● Written exercise:
Arrange these lines as a Markdown table with the columns Number and Record line, numbering each line in order and leaving out blank lines.

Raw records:
· · ·

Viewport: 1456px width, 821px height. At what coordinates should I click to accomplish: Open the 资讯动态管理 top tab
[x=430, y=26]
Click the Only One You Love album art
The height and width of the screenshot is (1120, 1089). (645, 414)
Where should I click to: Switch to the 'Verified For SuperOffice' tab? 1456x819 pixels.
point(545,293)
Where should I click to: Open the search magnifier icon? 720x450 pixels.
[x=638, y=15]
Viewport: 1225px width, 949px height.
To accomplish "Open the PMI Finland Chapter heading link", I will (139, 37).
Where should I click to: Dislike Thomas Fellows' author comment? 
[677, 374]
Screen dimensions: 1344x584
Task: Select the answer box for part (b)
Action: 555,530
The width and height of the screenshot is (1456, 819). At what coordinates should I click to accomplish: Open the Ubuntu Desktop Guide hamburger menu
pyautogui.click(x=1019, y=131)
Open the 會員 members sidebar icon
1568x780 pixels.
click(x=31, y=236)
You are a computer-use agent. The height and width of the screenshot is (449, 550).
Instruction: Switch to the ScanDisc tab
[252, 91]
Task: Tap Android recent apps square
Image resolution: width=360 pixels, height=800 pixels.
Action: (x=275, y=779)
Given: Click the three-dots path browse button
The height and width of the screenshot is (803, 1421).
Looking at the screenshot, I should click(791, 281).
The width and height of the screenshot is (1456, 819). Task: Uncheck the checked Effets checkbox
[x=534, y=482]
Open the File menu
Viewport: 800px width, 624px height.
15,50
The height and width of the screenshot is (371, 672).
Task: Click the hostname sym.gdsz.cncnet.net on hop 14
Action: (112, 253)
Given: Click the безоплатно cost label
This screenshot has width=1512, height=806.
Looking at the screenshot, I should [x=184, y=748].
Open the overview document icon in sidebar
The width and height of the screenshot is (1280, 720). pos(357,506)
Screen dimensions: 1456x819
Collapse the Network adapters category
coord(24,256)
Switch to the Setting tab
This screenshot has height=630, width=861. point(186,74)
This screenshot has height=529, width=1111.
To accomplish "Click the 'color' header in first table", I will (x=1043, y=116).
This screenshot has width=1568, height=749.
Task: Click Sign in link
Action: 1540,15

· · ·

● Exercise answer:
| Number | Record line |
|---|---|
| 1 | Viewport: 1456px width, 821px height. At what coordinates should I click to accomplish: Open the 资讯动态管理 top tab |
| 2 | [x=430, y=26] |
| 3 | Click the Only One You Love album art |
| 4 | The height and width of the screenshot is (1120, 1089). (645, 414) |
| 5 | Where should I click to: Switch to the 'Verified For SuperOffice' tab? 1456x819 pixels. |
| 6 | point(545,293) |
| 7 | Where should I click to: Open the search magnifier icon? 720x450 pixels. |
| 8 | [x=638, y=15] |
| 9 | Viewport: 1225px width, 949px height. |
| 10 | To accomplish "Open the PMI Finland Chapter heading link", I will (139, 37). |
| 11 | Where should I click to: Dislike Thomas Fellows' author comment?  |
| 12 | [677, 374] |
| 13 | Screen dimensions: 1344x584 |
| 14 | Task: Select the answer box for part (b) |
| 15 | Action: 555,530 |
| 16 | The width and height of the screenshot is (1456, 819). At what coordinates should I click to accomplish: Open the Ubuntu Desktop Guide hamburger menu |
| 17 | pyautogui.click(x=1019, y=131) |
| 18 | Open the 會員 members sidebar icon |
| 19 | 1568x780 pixels. |
| 20 | click(x=31, y=236) |
| 21 | You are a computer-use agent. The height and width of the screenshot is (449, 550). |
| 22 | Instruction: Switch to the ScanDisc tab |
| 23 | [252, 91] |
| 24 | Task: Tap Android recent apps square |
| 25 | Image resolution: width=360 pixels, height=800 pixels. |
| 26 | Action: (x=275, y=779) |
| 27 | Given: Click the three-dots path browse button |
| 28 | The height and width of the screenshot is (803, 1421). |
| 29 | Looking at the screenshot, I should click(791, 281). |
| 30 | The width and height of the screenshot is (1456, 819). Task: Uncheck the checked Effets checkbox |
| 31 | [x=534, y=482] |
| 32 | Open the File menu |
| 33 | Viewport: 800px width, 624px height. |
| 34 | 15,50 |
| 35 | The height and width of the screenshot is (371, 672). |
| 36 | Task: Click the hostname sym.gdsz.cncnet.net on hop 14 |
| 37 | Action: (112, 253) |
| 38 | Given: Click the безоплатно cost label |
| 39 | This screenshot has width=1512, height=806. |
| 40 | Looking at the screenshot, I should [x=184, y=748]. |
| 41 | Open the overview document icon in sidebar |
| 42 | The width and height of the screenshot is (1280, 720). pos(357,506) |
| 43 | Screen dimensions: 1456x819 |
| 44 | Collapse the Network adapters category |
| 45 | coord(24,256) |
| 46 | Switch to the Setting tab |
| 47 | This screenshot has height=630, width=861. point(186,74) |
| 48 | This screenshot has height=529, width=1111. |
| 49 | To accomplish "Click the 'color' header in first table", I will (x=1043, y=116). |
| 50 | This screenshot has width=1568, height=749. |
| 51 | Task: Click Sign in link |
| 52 | Action: 1540,15 |